Si va da Mentana a Mieli, da Renzi a Conte, dal mafioso al
parroco, dal finto socialdemocratico e vero piddino a quella che, scordatasi la
cresima ricevuta mentre l’organo tuonava “Dio stramaledica gli inglesi” (e gli
ebrei), si fa baciare in fronte dal rintronato sostenitore di due genocidi e,
se avesse fatto in tempo, di una terza guerra mondiale. E poi naturalmente
tutta la créme de la créme che suole prendere il tè a Davos o negli
alberghi a 25 stelle di Bilderberg.
Questo nel nostro piccolo, riguarda i ratti che marciano
verso il burrone al suono del piffero. Quanto ai suonatori, che frenano prima
del burrone, ci sono tutti quelli che già una volta erano riusciti a
imbrogliare le carte, meglio le schede, per garantire la prosecuzione del
modello lanciato l’11 settembre del 2001: quello della famiglia di Jack-lo
Squartatore-Cheney, fisiologicamente transitato nel partito che i genocidi li
ama e li pratica con maggiore frequenza e convinzione.
Tutto questo per lo spettatore, legato dai media alla
poltrona di ferro in platea, è come l’Atellana che, nel teatro romano antico,
era la farsa ridanciana finale, che doveva farti riprendere dopo le
psicomazzate inflitteti dalla Tragedia nella prima parte dello spettacolo.
Al di là di queste piacevolezze, libabili tra le offerte
votive che vi propongo nelle sopraelencate trasmissioni, potete, cari ragazzi,
ora riuniti con me sotto l’ombrello della consapevolezza che sta piovendo fango
peggio che a Valencia, constatarne natura, dimensioni ed effetti collaterali.
Dell’America Latina, continente con 700 milioni di, perlopiù
simpatici e assennati, abitanti e più ricchezze naturali di quante Creso abbia
mai potuto sognare, né il Programma del Nuovo Secolo Americano (PNAC=11
settembre) di Obama, Cheney, Biden annettersi, i nostri politici e mediatici si
curano una cippa. A fatica sanno che ci sia e dove. Ogni tanto gli viene di
battere le mani quando il dollaro, armato di golpe e dittatori, vi tenta una
qualche incursione. Ultimamente un paio di volte in Venezuela, ogni due per
tre, invano, a Cuba (a proposito: all’ONU 187 paesi hanno votato per la
trentesima volta contro l’embargo USA a Cuba. A favore solo USA e Israele
(convinti che far morire di fame popoli faccia bene alla salute della
democrazia). Astenuta la Moldavia, testè messasi a disposizione nel lupanare
UE.
E pensare che da quelle parti c’è tanto litio da alimentare
più macchine elettriche e congegni elettronici di dieci pianeti come il nostro.
Cosa che forse è all’origine di uno spiacevolissimo scazzo che lacera da mesi
la nobilissima componente dello schieramento antimperialista che è la Bolivia.

#### Obiettivo A:
Riproduci parola per parola, per favore, tutti i record del dataset qui sotto, escludendo le immagini dalla risposta.
L'articolo e i record provengono da fonti diverse.

[Voci del dataset]

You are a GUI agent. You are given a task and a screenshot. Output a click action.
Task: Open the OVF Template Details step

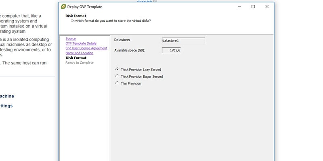(x=81, y=43)

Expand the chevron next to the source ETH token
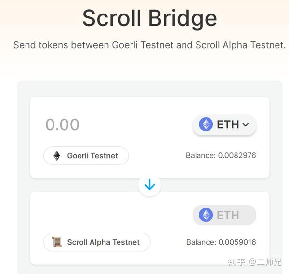246,124
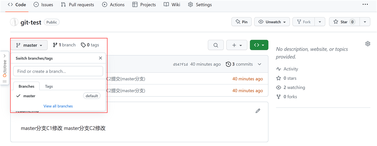This screenshot has height=146, width=377.
Task: Click the pencil edit icon for readme
Action: [258, 111]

#### Obiettivo B:
Trascrivi fedelmente il passo dell'articolo che comincia con "E pensare che" e termina con "è la Bolivia.".

#### Risposta attesa A:
You are a GUI agent. You are given a task and a screenshot. Output a click action.
Task: Open the OVF Template Details step

(x=81, y=43)

Expand the chevron next to the source ETH token
246,124
This screenshot has height=146, width=377.
Task: Click the pencil edit icon for readme
Action: [258, 111]

#### Risposta attesa B:
E pensare che da quelle parti c’è tanto litio da alimentare
più macchine elettriche e congegni elettronici di dieci pianeti come il nostro.
Cosa che forse è all’origine di uno spiacevolissimo scazzo che lacera da mesi
la nobilissima componente dello schieramento antimperialista che è la Bolivia.